▶ _Instructions for the task_
State how many lines of the material below contain the string "dropdown", counting only case-exact matches. Give the number alone.
** START OF Data **
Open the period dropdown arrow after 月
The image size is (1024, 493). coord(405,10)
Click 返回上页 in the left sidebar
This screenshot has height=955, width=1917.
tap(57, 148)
** END OF Data **
▶ _Result for this exercise_
1